Conocí a mi amigo y tocayo, Jacobo Königsberg, frente a una buena taza de café en la Ciudad de México. Cuando nos presentaron, él ubicó en el mapa político de mi atlas virtual, la ciudad de la que su familia era originaria y que habría dado nombre a su apellido. A título anecdótico, les diré que, para mí, a partir de aquel día, esa ciudad del Báltico, hoy Kaliningrado, pasó a ser mucho más que una referencia de la Europa del pasado o uno de los escenarios en los que Euller planteó alguno de sus famosos juegos matemáticos.
Me gusta pensar que a mi amigo también le sucedió algo parecido con Segovia. Lo digo un poco en base al contenido de las conversaciones que pudimos mantener a lo largo de muchos años y en las que en ocasiones hacía gala de su conocimiento acerca de nuestra ciudad y de su patrimonio.
Jacobo, Doctor en arquitectura y desde joven, conocedor del oficio de joyero, también era pintor y escritor, aunque él prefería decirse “cuentista”. Visitaba con frecuencia, una de las Sinagogas del barrio, y después, era raro el día que no aparecía por el café Guardatiempos en busca del distinguido y nutrido, grupo de parroquianos y amigos.
En las ocasiones en las que se generaba algún debate de tono un poco más elevado, de entrada y como si con él no fuese la cosa, hacía gala de su prudencia característica y permanecía callado, disfrutando en aquel delicioso y cotidiano café, originario de Chiapas y en parte veracruzano. Así, silencioso y en apariencia distante, analizaba los comentarios en espera el momento adecuado para dar rienda “contenida” a algún argumento impregnado de sentido del humor y de visión crítica. Cuando esto sucedía, una de dos, o canalizaba en “su dirección”, el foco del desacuerdo, o definitivamente, se relajaban los ánimos y la dinámica de la tertulia se distendía.

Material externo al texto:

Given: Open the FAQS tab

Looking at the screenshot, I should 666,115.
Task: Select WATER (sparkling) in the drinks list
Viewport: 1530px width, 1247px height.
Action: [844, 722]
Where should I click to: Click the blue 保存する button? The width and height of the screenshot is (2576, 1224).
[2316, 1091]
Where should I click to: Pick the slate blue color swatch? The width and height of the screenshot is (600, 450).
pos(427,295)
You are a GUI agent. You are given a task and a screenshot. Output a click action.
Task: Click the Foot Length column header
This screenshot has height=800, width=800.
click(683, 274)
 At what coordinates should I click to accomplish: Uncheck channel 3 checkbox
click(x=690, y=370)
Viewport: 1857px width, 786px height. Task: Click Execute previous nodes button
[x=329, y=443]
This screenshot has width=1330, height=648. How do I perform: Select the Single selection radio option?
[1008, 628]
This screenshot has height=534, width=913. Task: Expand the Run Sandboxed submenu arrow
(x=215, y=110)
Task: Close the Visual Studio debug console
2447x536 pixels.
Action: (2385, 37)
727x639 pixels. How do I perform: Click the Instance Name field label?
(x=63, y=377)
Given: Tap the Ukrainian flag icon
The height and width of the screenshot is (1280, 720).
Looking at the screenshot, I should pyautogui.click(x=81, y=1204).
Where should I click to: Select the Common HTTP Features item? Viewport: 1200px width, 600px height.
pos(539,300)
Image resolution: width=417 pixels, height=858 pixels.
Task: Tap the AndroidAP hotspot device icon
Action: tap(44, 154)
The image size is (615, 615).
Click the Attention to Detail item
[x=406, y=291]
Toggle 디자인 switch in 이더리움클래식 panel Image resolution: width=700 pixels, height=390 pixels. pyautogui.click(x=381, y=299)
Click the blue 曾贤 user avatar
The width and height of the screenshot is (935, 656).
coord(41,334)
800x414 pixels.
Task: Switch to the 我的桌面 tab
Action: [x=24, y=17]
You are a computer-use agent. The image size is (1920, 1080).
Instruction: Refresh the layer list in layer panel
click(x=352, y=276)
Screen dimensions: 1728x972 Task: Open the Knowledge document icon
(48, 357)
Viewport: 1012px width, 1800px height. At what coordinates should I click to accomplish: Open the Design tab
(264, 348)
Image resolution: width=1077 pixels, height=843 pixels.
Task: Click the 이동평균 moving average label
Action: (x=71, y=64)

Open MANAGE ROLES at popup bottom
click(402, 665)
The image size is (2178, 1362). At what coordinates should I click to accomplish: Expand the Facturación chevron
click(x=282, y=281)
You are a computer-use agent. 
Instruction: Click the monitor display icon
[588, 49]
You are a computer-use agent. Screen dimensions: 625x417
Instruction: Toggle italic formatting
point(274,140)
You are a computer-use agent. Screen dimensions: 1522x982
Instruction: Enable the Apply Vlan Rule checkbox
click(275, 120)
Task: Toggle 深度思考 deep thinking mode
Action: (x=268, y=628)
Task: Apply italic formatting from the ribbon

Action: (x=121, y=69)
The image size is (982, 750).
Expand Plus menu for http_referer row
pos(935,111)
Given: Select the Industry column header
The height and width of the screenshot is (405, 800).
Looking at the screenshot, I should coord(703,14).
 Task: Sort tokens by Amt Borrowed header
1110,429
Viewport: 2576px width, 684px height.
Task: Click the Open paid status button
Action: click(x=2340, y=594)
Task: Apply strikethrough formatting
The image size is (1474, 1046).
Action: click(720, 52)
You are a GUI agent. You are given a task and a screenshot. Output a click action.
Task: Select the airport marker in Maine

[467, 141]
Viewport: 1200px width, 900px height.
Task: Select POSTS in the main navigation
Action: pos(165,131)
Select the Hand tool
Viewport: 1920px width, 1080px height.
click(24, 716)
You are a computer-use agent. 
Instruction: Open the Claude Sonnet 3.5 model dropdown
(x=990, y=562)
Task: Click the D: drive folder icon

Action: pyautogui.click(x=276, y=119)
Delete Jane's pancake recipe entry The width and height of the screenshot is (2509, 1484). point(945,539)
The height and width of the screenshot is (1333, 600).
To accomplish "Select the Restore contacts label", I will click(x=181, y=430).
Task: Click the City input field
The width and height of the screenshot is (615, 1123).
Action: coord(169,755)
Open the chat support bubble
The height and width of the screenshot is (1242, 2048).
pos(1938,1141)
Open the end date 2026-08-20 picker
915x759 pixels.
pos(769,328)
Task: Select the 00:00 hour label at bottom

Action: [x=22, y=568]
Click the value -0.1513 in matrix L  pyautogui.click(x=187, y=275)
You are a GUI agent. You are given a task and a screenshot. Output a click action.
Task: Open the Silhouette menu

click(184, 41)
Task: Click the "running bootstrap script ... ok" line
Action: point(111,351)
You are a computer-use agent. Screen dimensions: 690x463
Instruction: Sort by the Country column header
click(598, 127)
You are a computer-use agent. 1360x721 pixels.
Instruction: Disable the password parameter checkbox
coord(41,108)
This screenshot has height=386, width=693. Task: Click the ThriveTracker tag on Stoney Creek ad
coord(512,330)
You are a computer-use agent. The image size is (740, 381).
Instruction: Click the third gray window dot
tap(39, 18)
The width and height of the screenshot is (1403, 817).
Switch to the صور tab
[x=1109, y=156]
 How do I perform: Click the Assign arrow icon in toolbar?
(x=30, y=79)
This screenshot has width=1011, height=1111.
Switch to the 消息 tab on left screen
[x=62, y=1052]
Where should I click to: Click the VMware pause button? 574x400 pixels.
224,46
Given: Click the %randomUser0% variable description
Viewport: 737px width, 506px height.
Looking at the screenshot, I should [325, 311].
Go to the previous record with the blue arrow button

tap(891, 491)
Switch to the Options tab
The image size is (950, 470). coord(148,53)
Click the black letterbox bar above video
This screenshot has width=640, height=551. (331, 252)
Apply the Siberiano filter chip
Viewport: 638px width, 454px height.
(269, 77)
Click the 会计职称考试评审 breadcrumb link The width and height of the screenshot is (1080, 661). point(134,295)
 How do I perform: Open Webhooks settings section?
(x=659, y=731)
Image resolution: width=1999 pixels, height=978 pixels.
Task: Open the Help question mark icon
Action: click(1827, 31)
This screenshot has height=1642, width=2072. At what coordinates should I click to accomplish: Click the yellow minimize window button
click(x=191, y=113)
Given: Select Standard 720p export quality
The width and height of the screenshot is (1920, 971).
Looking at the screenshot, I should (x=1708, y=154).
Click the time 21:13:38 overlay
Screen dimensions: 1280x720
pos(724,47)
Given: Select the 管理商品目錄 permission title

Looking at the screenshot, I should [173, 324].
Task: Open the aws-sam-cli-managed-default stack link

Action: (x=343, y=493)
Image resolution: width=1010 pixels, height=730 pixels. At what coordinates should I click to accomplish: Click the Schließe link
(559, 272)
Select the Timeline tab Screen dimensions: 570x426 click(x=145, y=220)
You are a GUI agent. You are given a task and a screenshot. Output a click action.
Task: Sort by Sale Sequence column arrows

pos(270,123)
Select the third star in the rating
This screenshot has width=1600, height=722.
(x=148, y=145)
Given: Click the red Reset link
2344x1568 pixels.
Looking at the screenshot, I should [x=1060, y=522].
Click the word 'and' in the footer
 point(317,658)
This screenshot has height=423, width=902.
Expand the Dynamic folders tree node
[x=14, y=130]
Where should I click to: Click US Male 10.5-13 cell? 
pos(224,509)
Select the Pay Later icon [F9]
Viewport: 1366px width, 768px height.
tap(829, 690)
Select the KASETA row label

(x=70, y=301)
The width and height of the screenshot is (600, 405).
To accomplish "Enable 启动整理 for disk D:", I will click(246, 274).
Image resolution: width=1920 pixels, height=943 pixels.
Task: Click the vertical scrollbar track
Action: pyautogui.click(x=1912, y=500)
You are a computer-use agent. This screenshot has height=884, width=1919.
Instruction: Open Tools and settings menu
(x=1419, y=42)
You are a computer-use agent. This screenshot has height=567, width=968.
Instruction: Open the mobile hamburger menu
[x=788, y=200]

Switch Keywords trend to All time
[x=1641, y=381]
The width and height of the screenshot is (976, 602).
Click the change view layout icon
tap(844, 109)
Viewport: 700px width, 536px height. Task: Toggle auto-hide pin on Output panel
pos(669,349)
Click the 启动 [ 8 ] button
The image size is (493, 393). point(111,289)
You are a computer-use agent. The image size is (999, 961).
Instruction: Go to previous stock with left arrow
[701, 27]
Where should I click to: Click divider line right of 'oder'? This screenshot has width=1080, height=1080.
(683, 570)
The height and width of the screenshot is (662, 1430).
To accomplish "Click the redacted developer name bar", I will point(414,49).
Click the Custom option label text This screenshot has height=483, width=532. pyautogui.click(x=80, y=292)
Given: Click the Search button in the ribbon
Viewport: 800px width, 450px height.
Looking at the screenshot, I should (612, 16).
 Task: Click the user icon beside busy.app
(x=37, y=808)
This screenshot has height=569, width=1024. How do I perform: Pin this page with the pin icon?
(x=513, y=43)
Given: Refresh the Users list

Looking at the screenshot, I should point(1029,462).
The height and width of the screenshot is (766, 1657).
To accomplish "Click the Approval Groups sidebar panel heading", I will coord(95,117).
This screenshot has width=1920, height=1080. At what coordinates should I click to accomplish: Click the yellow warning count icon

En una de aquellas, con el tema de “la Hispanidad” encima de la mesa, surgió una conversación centrada en los mitos de “la conquista” y que dio pie a los típicos argumentos gruesos. Un instante puntual y crispado, que propició que más de uno de los presentes entrásemos al “trapo” en medio de un fuego cruzado de orgullo ibérico y cierta susceptibilidad. Jacobo, como hombre pacífico, solía calmar los ánimos. En aquella ocasión, simplemente me comentó: “Gracias. Te agradezco que nos repartamos de vez en cuando, la ira colectiva”. Y con esto y unas risas, se llevaba la conversación por derroteros mucho más amables. Como otro día que terminamos bromeando sobre Leonard Cohen, que no hacía tanto había sido galardonado con un premio Príncipe de Asturias o también comentando, cómo otro Königsberg, en este caso Woody Allen, no hacía mucho que había obtenido el mismo galardón. Jacobo tenía su propia teoría sobre el por qué andaban premiando a tanto israelita por el Reino. “Primero les expulsaron y ahora les premian. A ver si, al final, no van a ser ustedes, un pueblo tan bárbaro y tienen hasta conciencia”.
Jacobo era uno de esos espíritus libres, forjados por la curiosidad y la experiencia que propicia el pensamiento crítico y que en parte reside en la observación del detalle, incluso del que pasa desapercibido. Como les comenté, estudió arquitectura en la Academia de San Carlos, perteneciente a la UNAM y muy cercana al zócalo capitalino. Históricamente, el proyecto del edificio y su actividad concreta, fue encomendada en 1781 por Carlos III, rey de España, con la intención de albergar la Real Academia de las Artes de la Nueva España inspirándose en la que, hacía poco más de una década, había sido concebida como la Real Academia de Arte de San Fernando, en Madrid. De esa manera, la Academia San Carlos, pasó a ser, además de escuela oficial de arquitectura, pintura y escultura, el primer museo de arte de todo el continente americano. “Curiosa manera de colonizar la suya, que se generaron su propia competencia”, me dijo al explicarlo mientras bromeaba con ese empeño español por replicar la vieja España en su homónimo americano. Así era Jacobo, una fuente de sorpresas cuya opinión, como hombre pacífico que era, me hubiese gustado escuchar al respecto de todo lo que está sucediendo, pero hace más de dos años que nos dejó, también en primavera, aunque desde antes, ya se le echaba de menos por el café Guardatiempos donde habíamos dejado de tener noticias suyas, pero sabíamos que había decidido unirse con su esposa, en la residencia israelita para mayores de Cuernavaca y así, poder disfrutar junto a ella, de la eterna primavera con la que Dios bendijo, aquella maravillosa tierra.